"That’s SO Gay!"

Teaching our kids that words have power.

words have power to hurt

We hear it at the bar and the gym—they hear it in the playground and at summer camp.  

People just fling it out there without consideration of its impact. For a person reconciling their sexual orientation, the connection between "homo" and "stupid" can feel mean-spirited. It can be especially damaging for young people figuring out that they’re gay. Saying "that’s so gay" when really a person means "that’s so stupid," or "that’s so uncool" is really stupid and really uncool.

Sure, words can have multiple meanings. And as a thinking species we can distinguish between words with multiple meanings from the context of their use and the way in which they are spoken.

"Maybe they mean happy. But probably not," said my son. Evidence of the thinking species.

There are a lot of words that hold power in our society even when used without malice. It’s great if your kids don’t say "that’s so gay," but they’re going to hear it, so helping them understand its impact is part of raising thoughtful and intelligent people.  
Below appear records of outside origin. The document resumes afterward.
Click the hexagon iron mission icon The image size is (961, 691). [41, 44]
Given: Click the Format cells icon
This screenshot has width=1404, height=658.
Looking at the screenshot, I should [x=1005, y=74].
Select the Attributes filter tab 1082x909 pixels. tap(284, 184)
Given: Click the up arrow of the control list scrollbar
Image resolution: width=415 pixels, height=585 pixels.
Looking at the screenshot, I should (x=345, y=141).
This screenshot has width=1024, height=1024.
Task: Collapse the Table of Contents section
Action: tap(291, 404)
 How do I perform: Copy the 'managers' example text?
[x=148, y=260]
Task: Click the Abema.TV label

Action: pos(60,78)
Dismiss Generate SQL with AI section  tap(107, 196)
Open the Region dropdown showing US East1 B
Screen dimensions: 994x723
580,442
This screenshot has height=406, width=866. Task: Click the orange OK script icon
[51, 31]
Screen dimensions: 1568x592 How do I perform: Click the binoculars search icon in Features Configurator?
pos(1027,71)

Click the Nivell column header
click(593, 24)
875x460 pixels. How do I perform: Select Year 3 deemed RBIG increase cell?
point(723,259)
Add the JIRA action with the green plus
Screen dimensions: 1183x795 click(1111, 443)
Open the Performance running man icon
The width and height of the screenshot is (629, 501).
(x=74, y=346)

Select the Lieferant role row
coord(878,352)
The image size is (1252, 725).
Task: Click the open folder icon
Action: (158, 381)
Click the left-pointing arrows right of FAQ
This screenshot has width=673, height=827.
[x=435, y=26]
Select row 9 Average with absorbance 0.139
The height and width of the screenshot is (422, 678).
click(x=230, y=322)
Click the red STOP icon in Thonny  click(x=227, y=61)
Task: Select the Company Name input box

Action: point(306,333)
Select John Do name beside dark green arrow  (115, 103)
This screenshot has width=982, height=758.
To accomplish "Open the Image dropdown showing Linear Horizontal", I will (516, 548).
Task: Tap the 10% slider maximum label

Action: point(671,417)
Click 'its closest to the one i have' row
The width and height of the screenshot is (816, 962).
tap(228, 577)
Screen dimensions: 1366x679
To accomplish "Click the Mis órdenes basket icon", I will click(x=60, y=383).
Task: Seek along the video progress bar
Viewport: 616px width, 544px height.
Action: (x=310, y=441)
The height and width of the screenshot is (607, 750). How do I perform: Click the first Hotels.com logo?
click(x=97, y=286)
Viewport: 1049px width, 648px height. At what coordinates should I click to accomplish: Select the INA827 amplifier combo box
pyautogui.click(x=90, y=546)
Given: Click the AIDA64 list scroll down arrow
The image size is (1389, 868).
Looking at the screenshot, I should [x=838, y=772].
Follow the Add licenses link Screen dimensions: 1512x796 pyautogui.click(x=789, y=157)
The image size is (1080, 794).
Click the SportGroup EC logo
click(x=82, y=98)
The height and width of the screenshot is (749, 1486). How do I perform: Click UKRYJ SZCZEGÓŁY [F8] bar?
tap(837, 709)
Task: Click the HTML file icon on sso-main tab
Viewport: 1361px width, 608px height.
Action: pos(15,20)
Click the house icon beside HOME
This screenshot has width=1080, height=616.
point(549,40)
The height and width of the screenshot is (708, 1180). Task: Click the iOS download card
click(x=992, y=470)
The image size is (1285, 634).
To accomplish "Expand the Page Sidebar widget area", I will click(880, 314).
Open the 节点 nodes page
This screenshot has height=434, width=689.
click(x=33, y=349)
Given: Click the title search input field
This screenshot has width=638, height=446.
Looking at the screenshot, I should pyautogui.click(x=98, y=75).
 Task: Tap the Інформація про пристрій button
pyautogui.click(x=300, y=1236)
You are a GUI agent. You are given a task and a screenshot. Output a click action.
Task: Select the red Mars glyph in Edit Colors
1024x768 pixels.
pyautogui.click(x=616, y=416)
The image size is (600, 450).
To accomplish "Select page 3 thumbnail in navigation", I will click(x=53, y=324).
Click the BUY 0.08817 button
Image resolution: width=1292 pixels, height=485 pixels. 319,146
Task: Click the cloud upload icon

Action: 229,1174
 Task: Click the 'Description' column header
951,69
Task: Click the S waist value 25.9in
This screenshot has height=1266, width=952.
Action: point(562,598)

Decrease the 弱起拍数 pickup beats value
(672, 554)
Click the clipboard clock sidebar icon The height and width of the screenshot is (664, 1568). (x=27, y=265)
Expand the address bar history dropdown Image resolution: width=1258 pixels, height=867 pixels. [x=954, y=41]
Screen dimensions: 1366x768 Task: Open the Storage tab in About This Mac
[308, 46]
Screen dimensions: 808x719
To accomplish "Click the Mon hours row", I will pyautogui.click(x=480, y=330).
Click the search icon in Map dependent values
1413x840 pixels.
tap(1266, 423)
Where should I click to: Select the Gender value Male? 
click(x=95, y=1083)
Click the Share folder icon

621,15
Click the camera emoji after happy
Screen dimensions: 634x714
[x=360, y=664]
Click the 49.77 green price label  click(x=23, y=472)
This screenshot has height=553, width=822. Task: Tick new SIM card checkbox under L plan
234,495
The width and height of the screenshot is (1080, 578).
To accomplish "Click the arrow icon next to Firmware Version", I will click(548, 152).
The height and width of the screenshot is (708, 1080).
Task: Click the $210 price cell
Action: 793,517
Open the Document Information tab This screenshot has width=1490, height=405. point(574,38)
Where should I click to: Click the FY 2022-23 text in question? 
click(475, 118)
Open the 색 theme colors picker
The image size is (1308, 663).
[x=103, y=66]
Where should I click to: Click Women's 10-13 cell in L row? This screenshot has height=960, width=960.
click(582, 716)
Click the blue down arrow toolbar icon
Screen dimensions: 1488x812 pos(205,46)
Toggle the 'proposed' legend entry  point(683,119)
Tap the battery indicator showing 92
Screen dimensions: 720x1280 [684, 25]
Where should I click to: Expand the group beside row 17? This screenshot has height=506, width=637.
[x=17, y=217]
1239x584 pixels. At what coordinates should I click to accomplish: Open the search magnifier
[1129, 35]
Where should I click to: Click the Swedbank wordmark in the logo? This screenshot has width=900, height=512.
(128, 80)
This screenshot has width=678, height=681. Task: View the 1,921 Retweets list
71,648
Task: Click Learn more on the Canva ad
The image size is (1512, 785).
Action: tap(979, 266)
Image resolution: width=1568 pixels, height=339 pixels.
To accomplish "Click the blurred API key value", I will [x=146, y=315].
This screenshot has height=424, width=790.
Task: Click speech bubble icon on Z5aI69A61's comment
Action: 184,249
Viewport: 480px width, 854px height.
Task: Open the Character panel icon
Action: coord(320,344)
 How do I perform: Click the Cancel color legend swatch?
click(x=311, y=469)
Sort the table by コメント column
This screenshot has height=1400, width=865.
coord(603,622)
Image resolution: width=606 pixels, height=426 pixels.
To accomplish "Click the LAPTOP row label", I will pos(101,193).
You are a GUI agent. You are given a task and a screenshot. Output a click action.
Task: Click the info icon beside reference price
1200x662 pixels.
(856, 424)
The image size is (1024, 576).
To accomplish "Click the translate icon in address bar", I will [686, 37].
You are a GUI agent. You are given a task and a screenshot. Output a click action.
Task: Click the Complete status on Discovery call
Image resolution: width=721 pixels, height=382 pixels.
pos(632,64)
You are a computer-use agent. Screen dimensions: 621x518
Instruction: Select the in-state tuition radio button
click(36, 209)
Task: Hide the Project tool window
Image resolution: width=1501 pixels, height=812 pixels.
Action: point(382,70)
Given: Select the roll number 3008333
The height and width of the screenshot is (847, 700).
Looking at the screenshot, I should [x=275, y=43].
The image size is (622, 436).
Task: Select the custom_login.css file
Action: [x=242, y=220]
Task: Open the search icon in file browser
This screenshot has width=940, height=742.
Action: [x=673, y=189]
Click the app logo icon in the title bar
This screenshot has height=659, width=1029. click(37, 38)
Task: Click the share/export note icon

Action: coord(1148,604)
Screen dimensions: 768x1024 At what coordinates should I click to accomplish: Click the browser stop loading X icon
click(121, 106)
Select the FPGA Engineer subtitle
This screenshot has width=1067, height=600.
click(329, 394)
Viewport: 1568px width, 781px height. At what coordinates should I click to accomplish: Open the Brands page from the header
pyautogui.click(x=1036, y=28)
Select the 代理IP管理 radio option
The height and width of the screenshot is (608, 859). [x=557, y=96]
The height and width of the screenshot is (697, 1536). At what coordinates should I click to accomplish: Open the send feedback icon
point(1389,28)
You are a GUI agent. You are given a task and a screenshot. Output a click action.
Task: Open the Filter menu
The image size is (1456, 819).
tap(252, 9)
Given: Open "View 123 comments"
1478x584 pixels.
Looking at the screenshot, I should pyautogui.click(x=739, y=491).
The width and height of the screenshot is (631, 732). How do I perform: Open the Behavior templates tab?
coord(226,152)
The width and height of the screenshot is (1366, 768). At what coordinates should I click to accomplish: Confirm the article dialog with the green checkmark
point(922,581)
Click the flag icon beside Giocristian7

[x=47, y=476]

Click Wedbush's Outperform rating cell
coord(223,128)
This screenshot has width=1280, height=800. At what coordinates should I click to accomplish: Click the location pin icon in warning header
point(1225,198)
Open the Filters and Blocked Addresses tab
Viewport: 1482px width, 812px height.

  • Ask your kids if they know what the word "gay" means. Given the various uses of the word, some might not be clear if its never been explicitly defined.
  • Give your kids a historical perspective. Explain that the meaning of words often change over time.
  • "Gay" originally meant happy, but is seldom used that way any more. A long time ago (as early as the late 17th century) the word was used to describe people who were uninhibited. Starting in the mid 20th century and continuing today, "gay" is used to describe a man who is attracted to men or a woman who is attracted to women. If your kids are really young, say five or six, you could say men who love men to keep it simpler. Other words to describe people who feel this way are homosexual, queer, lesbian, and LGBT. Explain that different people like using different words.
  • "Gay" is also (incorrectly) used today to mean "stupid" or "uncool."
  • Reinforce that gay people are just like other people. They live in your neighborhood, go to your school, and are friends and family. Talk about who you know that is gay.
  • Explain that gay people are not always treated well. Not so long ago, lots of people thought it was wrong to be gay. Some people still think it's wrong, but it’s not.
  • Help your kid understand that "that’s so gay" might offend or hurt people given the historic oppression and the continued stigma that some gay people face.  
  • Help your child develop empathy by asking them to imagine being gay and hearing people say "that’s so gay" with the distain and flippancy in which it is often used.
  • Finally, equip them with strategies for confronting others who throw the phrase around. If they feel safe, they can respectfully educate other kids about their word choice.  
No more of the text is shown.